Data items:
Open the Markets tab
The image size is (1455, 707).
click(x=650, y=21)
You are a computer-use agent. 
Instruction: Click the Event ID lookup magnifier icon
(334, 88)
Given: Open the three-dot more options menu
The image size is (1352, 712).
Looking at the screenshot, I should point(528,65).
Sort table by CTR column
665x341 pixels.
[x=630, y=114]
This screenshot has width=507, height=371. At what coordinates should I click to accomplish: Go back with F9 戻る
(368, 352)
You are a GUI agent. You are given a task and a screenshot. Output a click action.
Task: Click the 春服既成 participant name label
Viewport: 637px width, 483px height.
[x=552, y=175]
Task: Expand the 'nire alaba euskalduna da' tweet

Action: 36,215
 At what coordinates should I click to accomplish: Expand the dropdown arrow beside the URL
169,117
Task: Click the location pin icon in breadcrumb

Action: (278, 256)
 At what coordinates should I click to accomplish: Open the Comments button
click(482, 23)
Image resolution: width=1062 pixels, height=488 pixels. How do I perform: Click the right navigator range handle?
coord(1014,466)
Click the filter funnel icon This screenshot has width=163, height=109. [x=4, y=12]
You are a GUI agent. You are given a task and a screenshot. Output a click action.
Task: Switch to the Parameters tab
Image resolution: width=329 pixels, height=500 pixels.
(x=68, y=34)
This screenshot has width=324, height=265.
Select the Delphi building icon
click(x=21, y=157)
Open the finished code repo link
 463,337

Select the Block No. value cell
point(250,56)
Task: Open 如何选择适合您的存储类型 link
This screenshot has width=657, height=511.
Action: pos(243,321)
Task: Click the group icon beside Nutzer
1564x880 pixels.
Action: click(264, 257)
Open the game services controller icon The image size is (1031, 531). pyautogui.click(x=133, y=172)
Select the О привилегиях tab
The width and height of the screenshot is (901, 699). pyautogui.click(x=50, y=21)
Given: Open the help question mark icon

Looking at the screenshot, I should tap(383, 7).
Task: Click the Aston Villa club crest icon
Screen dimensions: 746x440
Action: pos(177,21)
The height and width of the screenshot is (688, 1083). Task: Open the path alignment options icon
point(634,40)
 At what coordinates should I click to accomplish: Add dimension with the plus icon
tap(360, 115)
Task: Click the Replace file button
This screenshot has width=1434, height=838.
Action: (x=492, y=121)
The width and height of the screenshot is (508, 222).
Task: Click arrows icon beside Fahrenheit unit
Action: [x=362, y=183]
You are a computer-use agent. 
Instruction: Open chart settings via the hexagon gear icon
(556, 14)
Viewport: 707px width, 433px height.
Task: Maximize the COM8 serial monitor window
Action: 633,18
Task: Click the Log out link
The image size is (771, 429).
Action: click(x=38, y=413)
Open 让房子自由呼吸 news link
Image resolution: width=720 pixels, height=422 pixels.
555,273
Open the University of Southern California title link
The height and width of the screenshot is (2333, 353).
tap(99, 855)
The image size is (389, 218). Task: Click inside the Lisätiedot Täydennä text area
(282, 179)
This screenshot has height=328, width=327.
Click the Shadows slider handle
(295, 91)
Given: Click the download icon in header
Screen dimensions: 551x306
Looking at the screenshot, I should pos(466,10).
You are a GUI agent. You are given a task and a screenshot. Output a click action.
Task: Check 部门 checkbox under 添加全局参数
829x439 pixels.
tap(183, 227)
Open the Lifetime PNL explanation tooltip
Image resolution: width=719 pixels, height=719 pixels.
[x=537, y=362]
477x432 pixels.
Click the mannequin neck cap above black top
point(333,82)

WHAT THIS TASK INVOLVES. Reproduce every entry shown above, precisely as it stands.

ANSWER FOR THE TASK.
Open the Markets tab
The image size is (1455, 707).
click(x=650, y=21)
You are a computer-use agent. 
Instruction: Click the Event ID lookup magnifier icon
(334, 88)
Given: Open the three-dot more options menu
The image size is (1352, 712).
Looking at the screenshot, I should point(528,65).
Sort table by CTR column
665x341 pixels.
[x=630, y=114]
This screenshot has width=507, height=371. At what coordinates should I click to accomplish: Go back with F9 戻る
(368, 352)
You are a GUI agent. You are given a task and a screenshot. Output a click action.
Task: Click the 春服既成 participant name label
Viewport: 637px width, 483px height.
[x=552, y=175]
Task: Expand the 'nire alaba euskalduna da' tweet

Action: 36,215
 At what coordinates should I click to accomplish: Expand the dropdown arrow beside the URL
169,117
Task: Click the location pin icon in breadcrumb

Action: (278, 256)
 At what coordinates should I click to accomplish: Open the Comments button
click(482, 23)
Image resolution: width=1062 pixels, height=488 pixels. How do I perform: Click the right navigator range handle?
coord(1014,466)
Click the filter funnel icon This screenshot has width=163, height=109. [x=4, y=12]
You are a GUI agent. You are given a task and a screenshot. Output a click action.
Task: Switch to the Parameters tab
Image resolution: width=329 pixels, height=500 pixels.
(x=68, y=34)
This screenshot has width=324, height=265.
Select the Delphi building icon
click(x=21, y=157)
Open the finished code repo link
 463,337

Select the Block No. value cell
point(250,56)
Task: Open 如何选择适合您的存储类型 link
This screenshot has width=657, height=511.
Action: pos(243,321)
Task: Click the group icon beside Nutzer
1564x880 pixels.
Action: click(264, 257)
Open the game services controller icon The image size is (1031, 531). pyautogui.click(x=133, y=172)
Select the О привилегиях tab
The width and height of the screenshot is (901, 699). pyautogui.click(x=50, y=21)
Given: Open the help question mark icon

Looking at the screenshot, I should tap(383, 7).
Task: Click the Aston Villa club crest icon
Screen dimensions: 746x440
Action: pos(177,21)
The height and width of the screenshot is (688, 1083). Task: Open the path alignment options icon
point(634,40)
 At what coordinates should I click to accomplish: Add dimension with the plus icon
tap(360, 115)
Task: Click the Replace file button
This screenshot has width=1434, height=838.
Action: (x=492, y=121)
The width and height of the screenshot is (508, 222).
Task: Click arrows icon beside Fahrenheit unit
Action: [x=362, y=183]
You are a computer-use agent. 
Instruction: Open chart settings via the hexagon gear icon
(556, 14)
Viewport: 707px width, 433px height.
Task: Maximize the COM8 serial monitor window
Action: 633,18
Task: Click the Log out link
The image size is (771, 429).
Action: click(x=38, y=413)
Open 让房子自由呼吸 news link
Image resolution: width=720 pixels, height=422 pixels.
555,273
Open the University of Southern California title link
The height and width of the screenshot is (2333, 353).
tap(99, 855)
The image size is (389, 218). Task: Click inside the Lisätiedot Täydennä text area
(282, 179)
This screenshot has height=328, width=327.
Click the Shadows slider handle
(295, 91)
Given: Click the download icon in header
Screen dimensions: 551x306
Looking at the screenshot, I should pos(466,10).
You are a GUI agent. You are given a task and a screenshot. Output a click action.
Task: Check 部门 checkbox under 添加全局参数
829x439 pixels.
tap(183, 227)
Open the Lifetime PNL explanation tooltip
Image resolution: width=719 pixels, height=719 pixels.
[x=537, y=362]
477x432 pixels.
Click the mannequin neck cap above black top
point(333,82)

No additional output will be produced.